- https://research.facebook.com/publications/llama-open-and-efficient-foundation-language-models/
- The main contribution of LLaMA is two-fold:
- The focus of LLaMA is to train language models that achieve the best possible performance at various inference budgets, by training on more tokens than what is typically used.
- Study by Kaplan(https://arxiv.org/abs/2001.08361) and Hoffmann(https://arxiv.org/abs/2203.15556) explored optimal ratio between the model size and the size of dataset under the particular compute budget.
- For example, given compute budget 10, model : dataset = sqrt(10) : sqrt(10) might be better than model : dataset = 5 : 2.
- However, optimally trained model would not be the best in inference, as the only model size matters at the inference phase.
- So it might be better to use smaller model with larger training dataset if you consider deploying the model at the large scale.
- LLaMA only use publicly available data, mkaing our work compatible with open-sourcing. (YAYYY!)
- Previous work such as Chincilla, PaLM, or GPT-3 rely on data which is not publicly available or undocumented (e.g., Books-2TB)
- While previous work such as OPT, GPT-Neo, BLOOM, and GLM use public data, their performance is not competitive with PaLM or Chinchilla.
- LLaMA used BPE algorithm using the implementation from SetencePiece.
- Note that numbers are split into individual digits, and unknown UTF-8 chars are decomposed into bytes.
- The entire training dataset contains roughly 1.4T tokens, and each token is used only once during training. (A few are used twice, though.)
- Deviation from the original transformer
- Pre-normalization (from GPT-3): each input to the transformer layer is normalized by RMSNorm, instead of normalizing the output of the transformer layer.
- SwiGLU activation function (from PaLM) is used instead of ReLU.
- Rotary Embeddings (from GPT-Neo) are used instead of absolute positional embeddings.
- Other options: AdamW optimizer, cosine learning rate schedule, weight decay, gradient clipping, warmup steps, varying learning rate and batch size with the size of the model. (See Table 2)
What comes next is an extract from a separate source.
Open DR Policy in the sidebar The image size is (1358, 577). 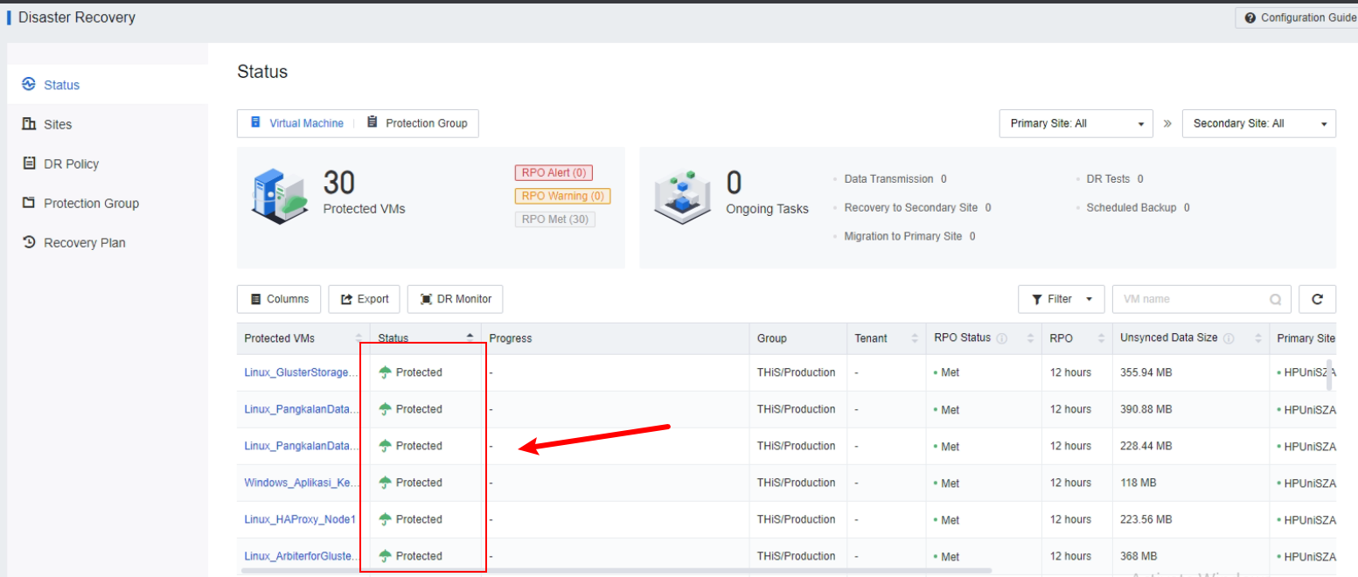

- Implementation optimization
- efficient implementation of the causal multi-head attention from xformers library(https://github.com/facebookresearch/xformers)
- checkpoint activation
- Manually implemented backward functions, instead of relying on the PyTorch autograd
- Model and sequence palallelism from Korthikanti(https://arxiv.org/abs/2205.05198, which is Megatron-LM)
- Comp-comm overlap
- On 65B model, they achieved 380 tokens/sec/GPU with 2048 A100-80GB GPUs. Thus, it took ~21 days to train with 1.4T tokens.